Texto para leitura:
-------------------------

Diferente é a situação quanto aos direitos relativos, porque as razões relativas em que se baseiam esses direitos decorrem de uma relação entre sujeitos determinados e, por isso, só podem ser invocadas por certos sujeitos contra outros igualmente determinados. Também aqui vale a coincidência entre o âmbito subjectivo do caso julgado e a oponibilidade a terceiros de um negócio respeitante a um direito relativo: a regra é a eficácia reflexa do caso julgado, que só não se verifica nas situações de inoponibilidade substantiva do negócio celebrado e apreciado na acção (como acontece, por exemplo, na hipótese da impugnação pauliana, art. 610º CC)”.

Concluindo, finalmente, que “a eficácia do caso julgado realiza-se sempre que as partes da acção sejam todos os interessados directos. É uma situação frequente na área contratual, dado que nela as partes da acção coincidem normalmente com todos os contraentes. Por exemplo: o reconhecimento da qualidade de arrendatário que é obtida numa acção instaurada contra o locador é oponível a terceiros (…), porque a acção correu entre todos os interessados directos – o locador e o locatário”.

Em sentido idêntico concluiu o acórdão do Supremo Tribunal de Justiça de 19.01.2016[25]: “A sentença proferida numa acção em que estejam em discussão direitos absolutos e subjectivamente vinculantes (como é o caso dos direitos reais, entre os quais, o direito de propriedade) não expande a sua eficácia para além dos sujeitos intervenientes no processo, não podendo vincular e abranger todos quanto à exclusão de domínio (sobre a coisa), mas tão só aqueles entre quem a sentença atribuiu e delimitou a exclusão da turbação do direito perturbado”.

No processo que correu termos no Tribunal Judicial da Comarca do Porto, Juízo Local Cível de Santo Tirso - Juiz 1, com o nº 9933/19.0YIPRT a também Autora A..., S.A. pediu a condenação de AA, aqui igualmente Réu, no pagamento da quantia de € 1.089,58, acrescida dos respectivos juros, pelo fornecimento, não pago, de serviços de saneamento.

Não existindo entre a referida acção e aquela em que foi proferida a decisão aqui recursivamente escrutinada a tríplice identidade exigida pelo artigo 581.º do Código de Processo Civil (desde logo, por serem distintos os pedidos formulados nas duas acções), claramente se mostra arredada a excepção de caso julgado.

-------------------------

Lista de tarefas:
(a) Enumere todas as categorias de direitos expressamente nomeadas no texto sobre o caso julgado.
(b) Prossiga o texto sobre o caso julgado a partir da frase final sobre a excepção de caso julgado.

Registos dos dados:
-------------------------

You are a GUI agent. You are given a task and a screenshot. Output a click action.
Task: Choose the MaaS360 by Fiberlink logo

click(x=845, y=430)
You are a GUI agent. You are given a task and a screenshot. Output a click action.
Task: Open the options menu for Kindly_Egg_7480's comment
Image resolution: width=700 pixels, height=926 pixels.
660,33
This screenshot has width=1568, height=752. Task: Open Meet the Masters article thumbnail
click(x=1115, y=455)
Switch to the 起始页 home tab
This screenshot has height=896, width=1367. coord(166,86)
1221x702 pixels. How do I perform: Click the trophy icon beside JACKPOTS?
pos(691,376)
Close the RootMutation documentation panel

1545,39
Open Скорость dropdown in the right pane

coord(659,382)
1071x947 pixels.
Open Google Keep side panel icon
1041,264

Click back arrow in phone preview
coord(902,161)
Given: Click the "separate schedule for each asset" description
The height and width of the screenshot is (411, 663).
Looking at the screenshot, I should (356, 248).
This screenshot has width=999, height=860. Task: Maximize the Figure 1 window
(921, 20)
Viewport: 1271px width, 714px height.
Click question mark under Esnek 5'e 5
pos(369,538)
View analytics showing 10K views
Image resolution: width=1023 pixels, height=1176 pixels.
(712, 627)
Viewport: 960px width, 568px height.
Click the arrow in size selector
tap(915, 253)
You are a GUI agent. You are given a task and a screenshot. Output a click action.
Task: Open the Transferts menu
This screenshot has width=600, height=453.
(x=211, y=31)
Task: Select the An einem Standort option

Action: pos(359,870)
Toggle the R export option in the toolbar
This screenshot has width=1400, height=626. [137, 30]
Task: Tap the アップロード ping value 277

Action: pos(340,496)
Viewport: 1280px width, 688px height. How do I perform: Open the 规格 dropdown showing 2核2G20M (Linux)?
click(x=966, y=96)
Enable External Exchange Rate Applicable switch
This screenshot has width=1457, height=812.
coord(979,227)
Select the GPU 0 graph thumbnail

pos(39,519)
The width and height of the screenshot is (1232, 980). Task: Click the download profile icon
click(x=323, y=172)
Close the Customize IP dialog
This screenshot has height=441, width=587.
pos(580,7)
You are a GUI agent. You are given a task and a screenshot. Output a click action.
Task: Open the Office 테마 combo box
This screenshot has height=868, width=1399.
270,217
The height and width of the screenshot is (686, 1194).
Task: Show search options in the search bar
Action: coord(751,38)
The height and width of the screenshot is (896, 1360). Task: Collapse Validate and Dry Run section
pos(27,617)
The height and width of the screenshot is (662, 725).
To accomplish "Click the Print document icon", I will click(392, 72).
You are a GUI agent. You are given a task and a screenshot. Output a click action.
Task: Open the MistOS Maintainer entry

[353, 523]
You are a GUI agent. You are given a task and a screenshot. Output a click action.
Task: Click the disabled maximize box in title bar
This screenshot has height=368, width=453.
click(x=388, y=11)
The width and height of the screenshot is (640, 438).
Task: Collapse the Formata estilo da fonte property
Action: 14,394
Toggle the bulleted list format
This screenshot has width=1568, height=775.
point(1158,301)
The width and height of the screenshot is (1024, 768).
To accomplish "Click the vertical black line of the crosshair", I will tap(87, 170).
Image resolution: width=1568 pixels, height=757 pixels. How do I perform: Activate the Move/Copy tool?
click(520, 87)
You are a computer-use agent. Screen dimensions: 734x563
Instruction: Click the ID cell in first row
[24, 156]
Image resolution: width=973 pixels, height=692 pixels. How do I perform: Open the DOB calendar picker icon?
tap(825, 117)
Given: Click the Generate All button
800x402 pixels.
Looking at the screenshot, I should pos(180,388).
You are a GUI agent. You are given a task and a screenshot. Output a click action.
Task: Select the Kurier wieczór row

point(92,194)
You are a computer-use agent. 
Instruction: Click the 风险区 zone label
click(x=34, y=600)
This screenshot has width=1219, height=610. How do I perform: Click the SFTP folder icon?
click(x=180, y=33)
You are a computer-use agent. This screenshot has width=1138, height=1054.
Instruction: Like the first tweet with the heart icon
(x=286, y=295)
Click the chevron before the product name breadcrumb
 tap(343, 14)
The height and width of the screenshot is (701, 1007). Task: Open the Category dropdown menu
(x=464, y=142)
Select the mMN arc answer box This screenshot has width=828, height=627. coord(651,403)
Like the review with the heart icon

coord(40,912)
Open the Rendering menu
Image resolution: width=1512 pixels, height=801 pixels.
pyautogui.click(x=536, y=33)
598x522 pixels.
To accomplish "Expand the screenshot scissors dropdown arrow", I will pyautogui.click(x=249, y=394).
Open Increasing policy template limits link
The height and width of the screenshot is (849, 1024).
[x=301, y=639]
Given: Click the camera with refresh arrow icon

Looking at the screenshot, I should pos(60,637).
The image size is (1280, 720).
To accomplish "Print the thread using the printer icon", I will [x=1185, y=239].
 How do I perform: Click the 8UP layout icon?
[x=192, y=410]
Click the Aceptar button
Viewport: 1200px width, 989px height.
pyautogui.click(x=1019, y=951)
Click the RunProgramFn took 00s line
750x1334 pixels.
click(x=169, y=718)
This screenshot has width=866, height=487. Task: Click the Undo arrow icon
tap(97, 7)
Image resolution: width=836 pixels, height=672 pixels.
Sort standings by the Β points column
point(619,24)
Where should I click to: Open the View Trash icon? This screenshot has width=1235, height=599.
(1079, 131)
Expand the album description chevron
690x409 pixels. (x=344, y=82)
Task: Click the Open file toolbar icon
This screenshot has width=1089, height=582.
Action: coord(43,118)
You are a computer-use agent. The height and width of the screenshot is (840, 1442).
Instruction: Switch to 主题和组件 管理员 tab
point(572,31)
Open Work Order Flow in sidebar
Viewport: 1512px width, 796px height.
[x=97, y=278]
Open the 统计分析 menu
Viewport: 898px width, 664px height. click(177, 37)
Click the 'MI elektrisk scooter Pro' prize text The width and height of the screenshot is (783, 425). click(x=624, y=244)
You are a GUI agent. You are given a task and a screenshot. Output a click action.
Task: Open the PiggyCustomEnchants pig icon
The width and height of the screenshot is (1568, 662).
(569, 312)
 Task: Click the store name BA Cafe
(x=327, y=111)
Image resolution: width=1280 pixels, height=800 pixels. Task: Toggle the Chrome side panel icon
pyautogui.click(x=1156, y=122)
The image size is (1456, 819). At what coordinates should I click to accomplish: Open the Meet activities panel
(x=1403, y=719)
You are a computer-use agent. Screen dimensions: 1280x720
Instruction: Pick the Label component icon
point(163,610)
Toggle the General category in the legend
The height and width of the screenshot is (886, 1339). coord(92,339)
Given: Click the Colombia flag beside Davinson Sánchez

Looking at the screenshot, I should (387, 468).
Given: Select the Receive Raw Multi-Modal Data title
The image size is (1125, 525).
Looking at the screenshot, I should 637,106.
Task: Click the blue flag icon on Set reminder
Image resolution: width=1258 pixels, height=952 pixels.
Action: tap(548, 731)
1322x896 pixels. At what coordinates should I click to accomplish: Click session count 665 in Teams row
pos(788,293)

-------------------------

Resultados finais:
(a)
- direitos relativos
- direitos absolutos e subjectivamente vinculantes
- direitos reais
- direito de propriedade

(b)
Resta, assim, indagar se ocorre a também invocada autoridade de caso julgado.

No aludido processo n.º 9933/19.0YIPRT o Réu, que contestou, invocou, designadamente, que não celebrara qualquer contrato com a Autora, a qual, em resposta, argumentou que o fornecimento e cobrança dos serviços de saneamento prestados não exigiam a celebração daquele contrato.

No referido processo, em que, entre o mais, se considerou provado que “O Requerido não foi ouvido, quanto à mencionada cessão da posição contratual à Requerente, não a consentiu, e também não celebrou qualquer contrato com esta”, foi proferida sentença, transitada em julgado, que, julgando a acção, não procedente, absolveu o Réu do pedido formulado pela Autora.

A referida decisão teve como suporte a seguinte fundamentação:

“(...) Os presentes autos assentam na premissa da existência em regime de parceria, no vertente caso, com o Município ..., por opção deste, no âmbito da gestão dos serviços municipais, de atribuição à Requerente, exclusivamente, na gestão e exploração dos sistemas municipais de saneamento de águas residuais.

Não restam dúvidas, que à Requerente lhe foi atribuída a gestão, em exclusividade, pelo Município ..., para a execução da actividade supra mencionada.

Contudo, igualmente, não restam duvidas, que o Requerido não foi ouvido, quanto á mencionada cessão da posição contratual à Requerente, não a consentiu, e também não celebrou qualquer contrato com esta.

Não obstante, se tratar de um serviço municipal que está a ser gerido em parceria com o Município ..., pela Requerente, não pode a mesma prestar o serviço e cobrar o serviço ao consumidor, sem previamente, ter contratado com aquele. “Desta forma, a relação que se estabelece entre a empresa privada que recebe a concessão e o consumidor final é uma relação de âmbito privado.

Pese embora os valores das taxas respetivas sejam definidos por entidade reguladora, neste sentido, Joana Catarina Neto dos Santos, vide Litigio entre os concessionários do serviço público de abastecimento de água e os consumidores.

A Cessão da posição contratual, está regulada nos artºs. 424º. e seguintes do Código Civil.

De acordo com o preceituado no artº. 424º. do Código Civil: Nº. 1 – “No contrato com prestações recíprocas, qualquer das partes tem a faculdade de transmitir a terceiro a sua posição contratual, desde que o outro contraente, antes ou depois da celebração do contrato, consinta na transmissão”.

Estabelece, ainda, o Decreto-Lei 446/85 de 25 de Outubro, no artº. 18º., al. l), a propósito das clausulas contratuais gerais, que é absolutamente proibido a clausula que consagra a possibilidade de cessão da posição contratual…, sem o acordo da contraparte.

Nos termos do artº. 5º. daquele Diploma legal, faz-se alusão às clausulas contratuais gerais que devem ser comunicadas na integra ao consumidor e antecipadamente.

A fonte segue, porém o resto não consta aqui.